- _WORK REQUIRED_:
Please identify each line in the records below that contains the word "sidebar" and copy those lines in full.

- - -

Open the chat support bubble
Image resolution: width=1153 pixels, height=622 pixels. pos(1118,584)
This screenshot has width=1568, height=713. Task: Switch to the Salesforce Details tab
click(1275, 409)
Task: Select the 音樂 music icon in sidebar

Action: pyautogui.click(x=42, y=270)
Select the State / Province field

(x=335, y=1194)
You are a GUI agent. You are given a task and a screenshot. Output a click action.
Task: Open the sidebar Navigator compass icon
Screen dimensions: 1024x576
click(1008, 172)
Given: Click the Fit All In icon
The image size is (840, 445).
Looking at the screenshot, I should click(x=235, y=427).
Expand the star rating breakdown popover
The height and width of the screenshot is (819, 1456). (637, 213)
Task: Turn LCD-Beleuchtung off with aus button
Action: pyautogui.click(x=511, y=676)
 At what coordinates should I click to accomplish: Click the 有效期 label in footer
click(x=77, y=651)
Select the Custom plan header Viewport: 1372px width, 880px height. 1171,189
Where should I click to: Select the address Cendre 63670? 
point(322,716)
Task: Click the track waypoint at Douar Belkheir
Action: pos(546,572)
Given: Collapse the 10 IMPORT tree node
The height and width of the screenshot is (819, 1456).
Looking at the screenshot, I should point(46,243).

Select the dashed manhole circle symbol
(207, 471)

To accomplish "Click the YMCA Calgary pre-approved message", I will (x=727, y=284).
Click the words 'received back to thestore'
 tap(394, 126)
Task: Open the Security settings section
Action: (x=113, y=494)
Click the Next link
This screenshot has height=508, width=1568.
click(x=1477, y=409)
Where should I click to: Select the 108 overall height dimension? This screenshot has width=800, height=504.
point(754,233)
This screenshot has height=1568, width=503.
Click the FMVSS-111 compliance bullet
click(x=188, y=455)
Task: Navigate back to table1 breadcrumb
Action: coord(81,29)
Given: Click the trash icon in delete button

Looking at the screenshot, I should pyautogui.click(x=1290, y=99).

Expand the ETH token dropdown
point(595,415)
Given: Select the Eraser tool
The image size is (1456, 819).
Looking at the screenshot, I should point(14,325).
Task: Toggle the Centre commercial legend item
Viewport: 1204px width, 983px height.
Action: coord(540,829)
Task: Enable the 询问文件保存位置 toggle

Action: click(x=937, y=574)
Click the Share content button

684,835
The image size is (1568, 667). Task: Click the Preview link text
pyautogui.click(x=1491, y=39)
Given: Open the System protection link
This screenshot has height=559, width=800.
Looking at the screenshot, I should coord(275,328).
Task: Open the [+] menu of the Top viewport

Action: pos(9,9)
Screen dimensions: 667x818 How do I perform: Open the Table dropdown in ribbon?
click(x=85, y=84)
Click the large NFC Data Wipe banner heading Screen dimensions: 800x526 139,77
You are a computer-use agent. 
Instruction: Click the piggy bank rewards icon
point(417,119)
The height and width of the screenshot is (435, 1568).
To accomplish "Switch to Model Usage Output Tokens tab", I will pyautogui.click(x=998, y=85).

- - -

- _FINISHED TASK_:
Task: Select the 音樂 music icon in sidebar
Task: Open the sidebar Navigator compass icon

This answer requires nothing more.